Le titre du dernier livre de Jean Ziegler, prochainement en librairie en Italie édité par Tropea, ne pouvait être plus explicite : « L’Empire de la honte » (Fayard, 2005, NdT). Face à la crise de la nourriture qui est en train de réduire à la famine des couches de plus en grandes de la population dans les pays du sud, le sociologue suisse n’y va pas à demi mots pour indiquer causes, responsabilités et conséquences. Concepts et informations recueillis par téléphone pour il manifesto.

Professeur, le dernier rapport de la FAO dit que bien que les perspectives de production alimentaire pour la période de 2008-2009 soient favorables, il n’y aura pas de diminutions significatives des prix sur le marché et que le nombre de personnes souffrant de la faim va augmenter.

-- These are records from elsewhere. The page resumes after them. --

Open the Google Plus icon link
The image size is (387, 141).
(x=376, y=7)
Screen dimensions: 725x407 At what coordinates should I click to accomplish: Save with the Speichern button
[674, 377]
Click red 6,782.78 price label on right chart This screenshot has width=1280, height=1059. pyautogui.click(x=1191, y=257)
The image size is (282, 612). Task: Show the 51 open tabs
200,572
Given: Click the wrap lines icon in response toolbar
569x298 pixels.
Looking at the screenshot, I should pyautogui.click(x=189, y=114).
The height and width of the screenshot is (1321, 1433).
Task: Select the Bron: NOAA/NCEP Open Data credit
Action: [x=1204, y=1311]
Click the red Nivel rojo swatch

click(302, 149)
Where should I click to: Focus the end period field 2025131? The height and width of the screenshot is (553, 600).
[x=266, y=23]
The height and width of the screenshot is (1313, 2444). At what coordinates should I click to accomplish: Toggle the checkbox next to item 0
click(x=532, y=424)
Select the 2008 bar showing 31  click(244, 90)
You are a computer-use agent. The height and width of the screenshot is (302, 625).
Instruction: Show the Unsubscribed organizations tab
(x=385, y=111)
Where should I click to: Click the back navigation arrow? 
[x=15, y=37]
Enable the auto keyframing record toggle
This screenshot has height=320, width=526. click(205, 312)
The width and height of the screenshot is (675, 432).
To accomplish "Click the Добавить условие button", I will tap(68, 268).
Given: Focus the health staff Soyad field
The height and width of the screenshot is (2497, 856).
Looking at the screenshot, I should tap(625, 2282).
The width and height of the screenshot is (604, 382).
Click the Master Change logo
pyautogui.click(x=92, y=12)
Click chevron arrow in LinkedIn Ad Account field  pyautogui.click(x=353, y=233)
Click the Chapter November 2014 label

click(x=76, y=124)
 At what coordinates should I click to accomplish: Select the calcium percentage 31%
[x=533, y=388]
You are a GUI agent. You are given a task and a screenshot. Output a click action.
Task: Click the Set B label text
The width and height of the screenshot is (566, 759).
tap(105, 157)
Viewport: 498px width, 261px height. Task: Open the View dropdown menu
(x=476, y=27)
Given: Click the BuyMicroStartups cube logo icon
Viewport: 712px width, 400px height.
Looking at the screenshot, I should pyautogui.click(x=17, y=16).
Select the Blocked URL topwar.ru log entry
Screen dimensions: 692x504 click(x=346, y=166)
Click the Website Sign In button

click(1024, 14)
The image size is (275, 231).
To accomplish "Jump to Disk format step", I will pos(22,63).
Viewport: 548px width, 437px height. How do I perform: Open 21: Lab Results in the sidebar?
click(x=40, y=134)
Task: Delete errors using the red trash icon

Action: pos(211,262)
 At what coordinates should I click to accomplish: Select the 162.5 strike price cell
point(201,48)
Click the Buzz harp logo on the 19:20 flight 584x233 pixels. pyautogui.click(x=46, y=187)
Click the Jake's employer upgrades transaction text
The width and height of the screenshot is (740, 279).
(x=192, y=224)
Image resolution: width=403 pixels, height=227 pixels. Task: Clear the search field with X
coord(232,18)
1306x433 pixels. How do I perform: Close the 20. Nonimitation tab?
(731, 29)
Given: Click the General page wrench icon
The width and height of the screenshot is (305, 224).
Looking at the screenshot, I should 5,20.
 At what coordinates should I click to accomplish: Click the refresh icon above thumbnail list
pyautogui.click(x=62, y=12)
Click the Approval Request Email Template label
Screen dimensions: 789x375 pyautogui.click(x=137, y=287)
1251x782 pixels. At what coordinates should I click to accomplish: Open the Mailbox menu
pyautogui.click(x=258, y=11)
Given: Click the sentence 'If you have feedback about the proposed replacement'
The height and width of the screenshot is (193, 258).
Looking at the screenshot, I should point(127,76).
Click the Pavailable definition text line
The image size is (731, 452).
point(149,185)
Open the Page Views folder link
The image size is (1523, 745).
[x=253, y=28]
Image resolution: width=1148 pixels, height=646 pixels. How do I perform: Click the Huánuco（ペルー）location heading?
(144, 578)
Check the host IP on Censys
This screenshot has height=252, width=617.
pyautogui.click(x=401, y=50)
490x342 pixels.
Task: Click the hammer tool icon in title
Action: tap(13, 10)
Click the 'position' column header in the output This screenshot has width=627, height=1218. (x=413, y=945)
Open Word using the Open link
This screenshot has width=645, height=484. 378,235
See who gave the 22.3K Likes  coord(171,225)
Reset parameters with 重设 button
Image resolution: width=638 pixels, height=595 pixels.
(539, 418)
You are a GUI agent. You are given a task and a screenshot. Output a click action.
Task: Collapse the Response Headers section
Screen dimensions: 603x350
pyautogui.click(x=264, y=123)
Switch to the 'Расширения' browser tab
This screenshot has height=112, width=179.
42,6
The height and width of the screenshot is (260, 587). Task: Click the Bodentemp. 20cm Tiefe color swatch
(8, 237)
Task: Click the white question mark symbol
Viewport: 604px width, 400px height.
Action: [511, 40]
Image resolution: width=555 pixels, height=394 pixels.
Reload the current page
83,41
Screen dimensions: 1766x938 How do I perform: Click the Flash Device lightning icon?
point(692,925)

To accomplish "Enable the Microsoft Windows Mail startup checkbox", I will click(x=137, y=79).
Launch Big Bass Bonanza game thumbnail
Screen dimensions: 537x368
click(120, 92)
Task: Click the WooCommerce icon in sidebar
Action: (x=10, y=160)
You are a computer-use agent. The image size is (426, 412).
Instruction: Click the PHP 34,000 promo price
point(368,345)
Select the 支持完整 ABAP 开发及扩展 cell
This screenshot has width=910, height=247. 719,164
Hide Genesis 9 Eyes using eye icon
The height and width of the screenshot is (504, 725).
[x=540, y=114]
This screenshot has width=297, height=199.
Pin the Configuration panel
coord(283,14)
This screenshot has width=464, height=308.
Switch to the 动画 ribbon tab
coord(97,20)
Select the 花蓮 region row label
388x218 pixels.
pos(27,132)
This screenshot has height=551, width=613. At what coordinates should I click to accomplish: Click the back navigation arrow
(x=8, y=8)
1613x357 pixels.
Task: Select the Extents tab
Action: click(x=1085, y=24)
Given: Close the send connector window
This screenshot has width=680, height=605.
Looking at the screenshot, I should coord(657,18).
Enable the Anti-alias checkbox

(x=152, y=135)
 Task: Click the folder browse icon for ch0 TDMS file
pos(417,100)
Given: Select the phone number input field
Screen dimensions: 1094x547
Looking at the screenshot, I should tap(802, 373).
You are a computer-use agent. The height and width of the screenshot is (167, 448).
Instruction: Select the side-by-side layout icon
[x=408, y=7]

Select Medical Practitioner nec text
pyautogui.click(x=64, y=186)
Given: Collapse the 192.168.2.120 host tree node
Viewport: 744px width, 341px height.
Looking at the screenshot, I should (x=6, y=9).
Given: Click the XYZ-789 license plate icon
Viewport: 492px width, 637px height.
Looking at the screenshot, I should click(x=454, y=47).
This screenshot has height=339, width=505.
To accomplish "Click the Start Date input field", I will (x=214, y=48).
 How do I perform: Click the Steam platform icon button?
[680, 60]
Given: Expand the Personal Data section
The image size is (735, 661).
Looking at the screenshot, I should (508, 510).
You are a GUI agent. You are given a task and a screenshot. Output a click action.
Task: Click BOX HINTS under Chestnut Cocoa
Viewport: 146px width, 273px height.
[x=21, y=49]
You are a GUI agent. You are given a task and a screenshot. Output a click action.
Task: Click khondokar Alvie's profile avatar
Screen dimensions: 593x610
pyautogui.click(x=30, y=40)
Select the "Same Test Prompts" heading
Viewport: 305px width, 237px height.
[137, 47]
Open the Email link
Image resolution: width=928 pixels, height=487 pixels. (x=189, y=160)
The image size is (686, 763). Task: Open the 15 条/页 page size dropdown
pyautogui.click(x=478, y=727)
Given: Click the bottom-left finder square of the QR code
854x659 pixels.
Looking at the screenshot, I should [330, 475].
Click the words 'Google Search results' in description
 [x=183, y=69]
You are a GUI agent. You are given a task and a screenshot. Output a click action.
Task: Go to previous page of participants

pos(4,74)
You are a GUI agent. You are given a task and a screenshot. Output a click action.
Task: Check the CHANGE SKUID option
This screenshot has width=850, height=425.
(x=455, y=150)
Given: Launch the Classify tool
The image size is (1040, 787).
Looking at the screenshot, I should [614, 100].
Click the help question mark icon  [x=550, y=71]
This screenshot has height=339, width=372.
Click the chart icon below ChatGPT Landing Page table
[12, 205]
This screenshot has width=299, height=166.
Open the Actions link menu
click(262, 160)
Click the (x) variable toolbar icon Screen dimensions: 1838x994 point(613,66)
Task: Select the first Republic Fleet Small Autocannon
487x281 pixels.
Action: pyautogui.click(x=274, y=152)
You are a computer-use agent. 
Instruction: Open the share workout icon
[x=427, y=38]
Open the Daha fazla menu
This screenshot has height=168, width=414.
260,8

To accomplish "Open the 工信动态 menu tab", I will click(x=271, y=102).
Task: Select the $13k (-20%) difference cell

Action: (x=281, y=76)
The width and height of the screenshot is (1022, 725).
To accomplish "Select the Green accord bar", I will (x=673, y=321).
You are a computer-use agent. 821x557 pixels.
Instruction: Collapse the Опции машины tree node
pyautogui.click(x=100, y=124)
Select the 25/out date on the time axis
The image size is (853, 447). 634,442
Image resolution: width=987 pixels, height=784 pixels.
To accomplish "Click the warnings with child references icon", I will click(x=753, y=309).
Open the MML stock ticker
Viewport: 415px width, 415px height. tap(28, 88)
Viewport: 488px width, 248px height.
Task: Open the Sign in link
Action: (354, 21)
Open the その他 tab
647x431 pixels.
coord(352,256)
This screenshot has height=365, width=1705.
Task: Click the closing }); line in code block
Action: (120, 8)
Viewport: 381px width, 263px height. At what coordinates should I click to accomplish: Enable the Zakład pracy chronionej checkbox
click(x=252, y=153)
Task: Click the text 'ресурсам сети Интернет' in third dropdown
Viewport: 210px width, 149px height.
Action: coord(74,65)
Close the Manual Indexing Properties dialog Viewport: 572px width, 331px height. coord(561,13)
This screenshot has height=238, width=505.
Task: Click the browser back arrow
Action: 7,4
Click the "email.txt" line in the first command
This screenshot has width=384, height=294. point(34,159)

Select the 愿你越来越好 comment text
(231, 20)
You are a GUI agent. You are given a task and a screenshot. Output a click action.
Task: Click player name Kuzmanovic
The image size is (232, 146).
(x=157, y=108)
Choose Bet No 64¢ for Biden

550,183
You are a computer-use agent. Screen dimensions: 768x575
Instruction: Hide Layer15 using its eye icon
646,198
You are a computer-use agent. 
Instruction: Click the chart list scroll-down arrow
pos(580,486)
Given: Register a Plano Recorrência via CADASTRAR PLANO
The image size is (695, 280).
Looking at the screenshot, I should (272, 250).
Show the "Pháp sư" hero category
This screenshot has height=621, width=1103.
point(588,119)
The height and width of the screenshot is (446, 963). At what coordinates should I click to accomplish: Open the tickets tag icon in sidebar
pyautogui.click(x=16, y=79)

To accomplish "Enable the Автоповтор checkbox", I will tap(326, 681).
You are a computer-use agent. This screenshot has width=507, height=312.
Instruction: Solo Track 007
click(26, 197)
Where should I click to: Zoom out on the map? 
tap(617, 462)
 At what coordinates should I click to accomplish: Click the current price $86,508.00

Comment est-ce possible ?

Huit grandes entreprises multinationales détiennent les leviers du commerce des aliments de base. Pour le blé, le plus important est Cargill, dans le Minnesota, qui a contrôlé l’année dernière 25 % de toute la production céréalière mondiale : 553 millions de profit au premier trimestre 2007. Au premier trimestre 2008 la marge bénéficiaire était de 1,03 milliards de dollars. Et puis il y a la spéculation, qui est difficile à quantifier mais qui selon les économistes de la Banque mondiale a une incidence de 37 % sur le prix ; Heiner Flassbeck , directeur de la Globalization and Developpement Strategie Division parle, lui, du double. Responsables de cette situation : les plans d’ajustement structurel imposés par le Fonds monétaire international et par l’OMC, ces politiques agricoles imposées depuis des années aux pays pauvres du Sud, qui sont obligés de privilégier la production de produits agricoles pour l’exportation au détriment de la production locale. L’an dernier, le Mali a exporté 380.000 tonnes de coton et importé 82% de ses stocks alimentaires. Ces organisations sont en grande partie responsables de la catastrophe des populations qui ne peuvent pas payer des prix qui sont trop chers pour leurs économies.

Et puis il y a les agro-carburants, comme vous l’avez souvent expliqué.

Oui, une autre cause de l’augmentation des prix des produits alimentaires de base est due à la production massive d’aliments tels que céréales, maïs et autres utilisés pour la fabrication du bioéthanol et du biodiesel. Les Etats-Unis ont consommé à eux seuls l’an dernier 138 millions de tonnes de maïs pour les agro-carburants, un tiers de leur récolte. Et l’Union européenne a aussi pris la même direction. Giovanni Lipsky, numéro deux du FMI, affirme que l’utilisation de récoltes alimentaires, en particulier du maïs, pour le bioéthanol est responsable de 40 % de l’explosion des prix de la nourriture.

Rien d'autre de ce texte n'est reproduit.